2-To exercise any of these rights, please refer to section 14 of this Policy.

3-Once your request is received, we will respond within 30 days, or up to 60 days in case we are dealing with a high number of requests or due to their complexity, providing a justified reply should any of these situations occur.
12. WHAT SECURITY MEASURES HAVE WE IMPLEMENTED?

1- We have adopted appropriate technical and organisational measures to ensure a level of security appropriate to the risks, which are reviewed and improved regularly, designed to ensure the security and protection of personal data in terms of its availability, authenticity, integrity and confidentiality, as well as to prevent its loss, misuse, alteration, processing or un authorised access, and any other form of unlawful processing.
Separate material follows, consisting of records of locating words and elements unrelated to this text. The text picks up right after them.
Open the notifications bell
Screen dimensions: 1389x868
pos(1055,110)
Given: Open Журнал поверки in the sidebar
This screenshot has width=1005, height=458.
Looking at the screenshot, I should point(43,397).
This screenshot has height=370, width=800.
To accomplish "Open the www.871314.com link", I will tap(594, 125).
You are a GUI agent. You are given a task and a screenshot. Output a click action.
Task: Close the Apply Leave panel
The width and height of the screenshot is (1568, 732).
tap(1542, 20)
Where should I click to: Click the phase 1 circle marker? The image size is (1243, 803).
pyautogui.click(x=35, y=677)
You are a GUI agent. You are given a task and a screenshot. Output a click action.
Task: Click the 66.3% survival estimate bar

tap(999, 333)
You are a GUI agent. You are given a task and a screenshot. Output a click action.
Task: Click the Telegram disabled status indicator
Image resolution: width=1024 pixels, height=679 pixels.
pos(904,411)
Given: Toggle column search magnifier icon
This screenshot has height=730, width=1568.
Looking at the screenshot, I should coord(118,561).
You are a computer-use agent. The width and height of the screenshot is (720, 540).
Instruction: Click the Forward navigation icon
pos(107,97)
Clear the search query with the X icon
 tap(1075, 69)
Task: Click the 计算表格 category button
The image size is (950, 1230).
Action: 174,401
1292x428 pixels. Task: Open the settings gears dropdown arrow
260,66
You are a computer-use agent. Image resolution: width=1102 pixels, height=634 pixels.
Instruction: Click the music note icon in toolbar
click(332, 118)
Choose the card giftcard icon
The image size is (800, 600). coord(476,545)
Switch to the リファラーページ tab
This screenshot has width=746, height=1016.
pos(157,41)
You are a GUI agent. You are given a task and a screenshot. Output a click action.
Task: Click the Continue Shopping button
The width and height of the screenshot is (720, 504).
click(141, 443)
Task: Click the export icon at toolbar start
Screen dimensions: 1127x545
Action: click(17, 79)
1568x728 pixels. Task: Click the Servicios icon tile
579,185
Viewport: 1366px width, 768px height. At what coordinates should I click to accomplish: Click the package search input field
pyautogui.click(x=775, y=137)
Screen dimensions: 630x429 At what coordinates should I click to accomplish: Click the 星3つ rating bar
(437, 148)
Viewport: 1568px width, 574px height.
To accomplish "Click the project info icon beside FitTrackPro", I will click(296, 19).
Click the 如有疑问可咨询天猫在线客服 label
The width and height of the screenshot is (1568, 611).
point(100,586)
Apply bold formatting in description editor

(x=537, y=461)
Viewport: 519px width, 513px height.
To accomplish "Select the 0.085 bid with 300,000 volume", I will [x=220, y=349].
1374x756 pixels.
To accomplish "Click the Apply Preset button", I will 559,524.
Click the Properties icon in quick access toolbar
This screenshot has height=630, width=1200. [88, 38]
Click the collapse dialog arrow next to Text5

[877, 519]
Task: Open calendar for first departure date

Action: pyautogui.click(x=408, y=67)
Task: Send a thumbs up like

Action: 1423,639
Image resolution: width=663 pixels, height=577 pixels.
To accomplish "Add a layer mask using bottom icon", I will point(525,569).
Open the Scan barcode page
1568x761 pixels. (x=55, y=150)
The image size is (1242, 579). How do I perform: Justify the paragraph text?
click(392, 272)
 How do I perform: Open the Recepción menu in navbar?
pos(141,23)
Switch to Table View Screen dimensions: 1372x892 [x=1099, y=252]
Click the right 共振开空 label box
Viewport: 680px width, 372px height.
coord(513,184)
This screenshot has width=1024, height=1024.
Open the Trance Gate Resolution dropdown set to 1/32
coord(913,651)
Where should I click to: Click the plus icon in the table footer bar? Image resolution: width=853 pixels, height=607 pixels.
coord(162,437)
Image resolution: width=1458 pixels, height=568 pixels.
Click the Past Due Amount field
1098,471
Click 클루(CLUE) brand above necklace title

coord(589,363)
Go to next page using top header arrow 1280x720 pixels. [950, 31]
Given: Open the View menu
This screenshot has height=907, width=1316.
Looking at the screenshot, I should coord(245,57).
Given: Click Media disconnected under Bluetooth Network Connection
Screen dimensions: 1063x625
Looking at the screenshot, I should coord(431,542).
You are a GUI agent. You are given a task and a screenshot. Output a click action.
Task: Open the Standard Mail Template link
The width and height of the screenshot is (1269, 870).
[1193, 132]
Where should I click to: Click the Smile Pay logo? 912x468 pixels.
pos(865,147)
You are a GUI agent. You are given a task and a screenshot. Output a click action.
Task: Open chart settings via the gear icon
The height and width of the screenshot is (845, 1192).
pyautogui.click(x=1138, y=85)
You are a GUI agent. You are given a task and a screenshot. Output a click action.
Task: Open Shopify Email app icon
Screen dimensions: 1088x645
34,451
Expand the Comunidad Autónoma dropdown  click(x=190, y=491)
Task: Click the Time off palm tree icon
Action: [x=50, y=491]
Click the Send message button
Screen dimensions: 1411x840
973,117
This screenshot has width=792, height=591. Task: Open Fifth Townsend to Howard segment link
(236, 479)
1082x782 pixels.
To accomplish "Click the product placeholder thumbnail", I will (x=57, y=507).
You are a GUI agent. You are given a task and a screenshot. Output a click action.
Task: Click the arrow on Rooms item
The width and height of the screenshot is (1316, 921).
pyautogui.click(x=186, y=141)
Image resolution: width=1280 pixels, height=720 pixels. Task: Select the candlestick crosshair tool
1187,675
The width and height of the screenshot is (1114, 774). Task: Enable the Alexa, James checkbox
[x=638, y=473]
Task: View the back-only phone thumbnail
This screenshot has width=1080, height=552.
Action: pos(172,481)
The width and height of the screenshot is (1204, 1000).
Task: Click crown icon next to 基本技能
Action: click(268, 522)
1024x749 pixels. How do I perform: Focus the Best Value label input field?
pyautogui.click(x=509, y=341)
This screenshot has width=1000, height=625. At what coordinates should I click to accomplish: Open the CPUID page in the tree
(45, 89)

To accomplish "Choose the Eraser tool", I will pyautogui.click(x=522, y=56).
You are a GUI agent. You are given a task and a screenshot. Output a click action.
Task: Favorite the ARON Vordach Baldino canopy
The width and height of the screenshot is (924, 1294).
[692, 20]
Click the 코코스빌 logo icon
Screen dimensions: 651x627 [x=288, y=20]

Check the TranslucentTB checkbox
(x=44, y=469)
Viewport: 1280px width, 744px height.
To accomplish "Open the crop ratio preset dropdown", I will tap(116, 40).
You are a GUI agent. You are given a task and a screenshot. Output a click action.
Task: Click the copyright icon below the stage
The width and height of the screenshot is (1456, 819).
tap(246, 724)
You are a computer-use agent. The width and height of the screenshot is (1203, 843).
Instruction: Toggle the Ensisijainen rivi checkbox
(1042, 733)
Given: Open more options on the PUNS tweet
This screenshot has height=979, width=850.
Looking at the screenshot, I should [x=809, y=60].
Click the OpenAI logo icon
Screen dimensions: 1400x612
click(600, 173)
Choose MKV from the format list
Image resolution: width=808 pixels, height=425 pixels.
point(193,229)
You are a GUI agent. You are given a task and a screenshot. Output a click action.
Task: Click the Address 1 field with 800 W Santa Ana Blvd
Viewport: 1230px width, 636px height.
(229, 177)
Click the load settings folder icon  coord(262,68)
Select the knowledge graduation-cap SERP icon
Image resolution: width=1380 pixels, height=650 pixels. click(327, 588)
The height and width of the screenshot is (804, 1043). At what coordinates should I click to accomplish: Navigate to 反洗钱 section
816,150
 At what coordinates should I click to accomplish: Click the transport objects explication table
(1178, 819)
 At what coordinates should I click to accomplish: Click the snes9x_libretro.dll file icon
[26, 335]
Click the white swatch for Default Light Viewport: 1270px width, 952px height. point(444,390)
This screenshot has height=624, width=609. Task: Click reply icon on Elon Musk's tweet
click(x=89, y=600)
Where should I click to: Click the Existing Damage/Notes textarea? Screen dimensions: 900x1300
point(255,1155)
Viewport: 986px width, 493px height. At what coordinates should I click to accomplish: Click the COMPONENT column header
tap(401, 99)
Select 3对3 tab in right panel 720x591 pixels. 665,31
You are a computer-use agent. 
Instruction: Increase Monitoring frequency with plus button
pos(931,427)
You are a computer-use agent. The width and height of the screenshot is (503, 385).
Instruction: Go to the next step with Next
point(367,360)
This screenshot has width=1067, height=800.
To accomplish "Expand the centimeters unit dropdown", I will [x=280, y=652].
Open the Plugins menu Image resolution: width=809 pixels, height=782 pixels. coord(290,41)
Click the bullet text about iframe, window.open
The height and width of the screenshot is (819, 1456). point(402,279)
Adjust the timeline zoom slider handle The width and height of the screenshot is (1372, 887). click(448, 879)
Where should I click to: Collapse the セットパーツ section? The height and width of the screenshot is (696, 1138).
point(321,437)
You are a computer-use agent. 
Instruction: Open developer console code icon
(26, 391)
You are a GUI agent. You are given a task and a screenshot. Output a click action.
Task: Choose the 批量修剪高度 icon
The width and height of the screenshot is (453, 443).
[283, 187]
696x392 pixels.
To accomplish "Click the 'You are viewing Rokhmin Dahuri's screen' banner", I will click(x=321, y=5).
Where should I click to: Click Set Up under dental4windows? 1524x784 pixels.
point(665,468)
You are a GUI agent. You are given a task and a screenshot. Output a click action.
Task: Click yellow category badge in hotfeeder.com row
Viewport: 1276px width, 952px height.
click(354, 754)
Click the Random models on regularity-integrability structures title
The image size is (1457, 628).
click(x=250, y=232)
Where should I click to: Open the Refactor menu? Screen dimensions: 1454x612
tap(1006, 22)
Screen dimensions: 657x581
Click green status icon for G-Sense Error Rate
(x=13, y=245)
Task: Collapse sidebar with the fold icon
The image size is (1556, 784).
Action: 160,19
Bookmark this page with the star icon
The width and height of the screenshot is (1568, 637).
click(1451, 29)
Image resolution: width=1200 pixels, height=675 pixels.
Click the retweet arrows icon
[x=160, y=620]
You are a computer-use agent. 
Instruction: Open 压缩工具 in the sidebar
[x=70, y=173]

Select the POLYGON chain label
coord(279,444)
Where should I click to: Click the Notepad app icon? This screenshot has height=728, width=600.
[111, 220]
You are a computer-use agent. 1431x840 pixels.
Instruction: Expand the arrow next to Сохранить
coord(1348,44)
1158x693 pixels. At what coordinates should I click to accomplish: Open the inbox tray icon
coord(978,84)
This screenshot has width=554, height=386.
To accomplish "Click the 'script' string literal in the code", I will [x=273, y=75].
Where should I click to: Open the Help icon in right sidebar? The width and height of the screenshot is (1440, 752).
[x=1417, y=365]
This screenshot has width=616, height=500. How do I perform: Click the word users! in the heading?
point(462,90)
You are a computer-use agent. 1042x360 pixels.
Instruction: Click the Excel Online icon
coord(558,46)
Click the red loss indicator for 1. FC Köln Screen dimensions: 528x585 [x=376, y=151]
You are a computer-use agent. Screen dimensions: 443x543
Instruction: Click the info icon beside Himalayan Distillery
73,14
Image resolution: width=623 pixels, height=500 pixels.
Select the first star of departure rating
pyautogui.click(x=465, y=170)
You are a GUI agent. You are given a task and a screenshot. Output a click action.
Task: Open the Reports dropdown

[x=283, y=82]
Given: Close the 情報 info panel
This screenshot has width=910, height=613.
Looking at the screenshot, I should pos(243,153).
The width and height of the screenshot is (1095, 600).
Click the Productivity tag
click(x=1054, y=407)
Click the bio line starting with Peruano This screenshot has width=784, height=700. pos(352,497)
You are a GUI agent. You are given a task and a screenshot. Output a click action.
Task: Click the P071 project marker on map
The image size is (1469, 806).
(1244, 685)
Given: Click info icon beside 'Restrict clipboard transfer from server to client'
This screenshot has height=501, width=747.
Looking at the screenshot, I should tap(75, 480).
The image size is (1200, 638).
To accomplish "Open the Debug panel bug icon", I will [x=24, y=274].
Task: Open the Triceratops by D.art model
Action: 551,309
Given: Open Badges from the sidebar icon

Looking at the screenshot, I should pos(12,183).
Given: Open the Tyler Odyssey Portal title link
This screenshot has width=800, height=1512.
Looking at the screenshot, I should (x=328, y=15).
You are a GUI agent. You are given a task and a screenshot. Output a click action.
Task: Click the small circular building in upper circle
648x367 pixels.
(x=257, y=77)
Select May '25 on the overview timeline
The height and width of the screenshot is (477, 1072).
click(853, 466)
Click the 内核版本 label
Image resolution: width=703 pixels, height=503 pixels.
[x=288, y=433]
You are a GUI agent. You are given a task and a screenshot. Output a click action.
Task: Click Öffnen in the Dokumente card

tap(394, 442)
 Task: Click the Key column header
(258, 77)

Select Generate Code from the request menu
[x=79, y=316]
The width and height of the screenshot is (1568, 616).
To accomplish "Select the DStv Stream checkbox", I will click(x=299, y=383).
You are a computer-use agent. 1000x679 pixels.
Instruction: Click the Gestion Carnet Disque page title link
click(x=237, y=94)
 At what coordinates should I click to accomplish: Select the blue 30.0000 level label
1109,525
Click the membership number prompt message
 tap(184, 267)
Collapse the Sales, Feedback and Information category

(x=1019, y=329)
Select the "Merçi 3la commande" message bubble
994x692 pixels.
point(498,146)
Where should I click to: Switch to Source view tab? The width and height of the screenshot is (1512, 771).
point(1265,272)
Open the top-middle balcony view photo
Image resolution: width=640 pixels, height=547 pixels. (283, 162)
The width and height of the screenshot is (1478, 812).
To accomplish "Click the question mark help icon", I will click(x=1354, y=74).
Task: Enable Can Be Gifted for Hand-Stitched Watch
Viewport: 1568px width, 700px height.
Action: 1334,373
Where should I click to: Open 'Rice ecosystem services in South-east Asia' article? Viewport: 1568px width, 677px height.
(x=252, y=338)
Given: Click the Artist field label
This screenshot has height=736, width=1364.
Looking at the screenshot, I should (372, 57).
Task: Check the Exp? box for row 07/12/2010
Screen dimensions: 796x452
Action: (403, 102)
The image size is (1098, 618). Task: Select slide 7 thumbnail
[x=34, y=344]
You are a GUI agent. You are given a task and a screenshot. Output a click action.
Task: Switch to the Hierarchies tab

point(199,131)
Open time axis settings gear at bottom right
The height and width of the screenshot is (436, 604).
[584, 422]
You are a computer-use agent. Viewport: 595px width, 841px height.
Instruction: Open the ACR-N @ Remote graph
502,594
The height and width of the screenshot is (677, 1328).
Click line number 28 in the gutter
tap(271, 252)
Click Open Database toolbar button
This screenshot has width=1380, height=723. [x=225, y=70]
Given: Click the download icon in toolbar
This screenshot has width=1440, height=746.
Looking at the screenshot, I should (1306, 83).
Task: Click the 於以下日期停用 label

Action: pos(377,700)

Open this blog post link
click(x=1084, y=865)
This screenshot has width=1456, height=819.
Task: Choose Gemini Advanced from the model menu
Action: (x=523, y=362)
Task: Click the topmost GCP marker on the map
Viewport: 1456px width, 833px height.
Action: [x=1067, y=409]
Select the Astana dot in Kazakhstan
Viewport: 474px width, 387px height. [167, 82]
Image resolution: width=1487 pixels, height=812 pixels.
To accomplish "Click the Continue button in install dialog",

2- Our commitment to the security of personal data is ongoing. This commitment involves a set of measures aimed at safeguarding and mitigating the risk of data breaches, depending on the risk, context and purposes, among which the following are particularly noteworthy:

i) Pseudonymisation and encryption of personal data;

ii) Ensuring confidentiality, integrity, availability, and resilience of processing systems and services;

iii) Ability to restore access and availability in the event of a physical or technical incident;

iv) Regular testing and evaluation of the effectiveness of our technical and organisational measures.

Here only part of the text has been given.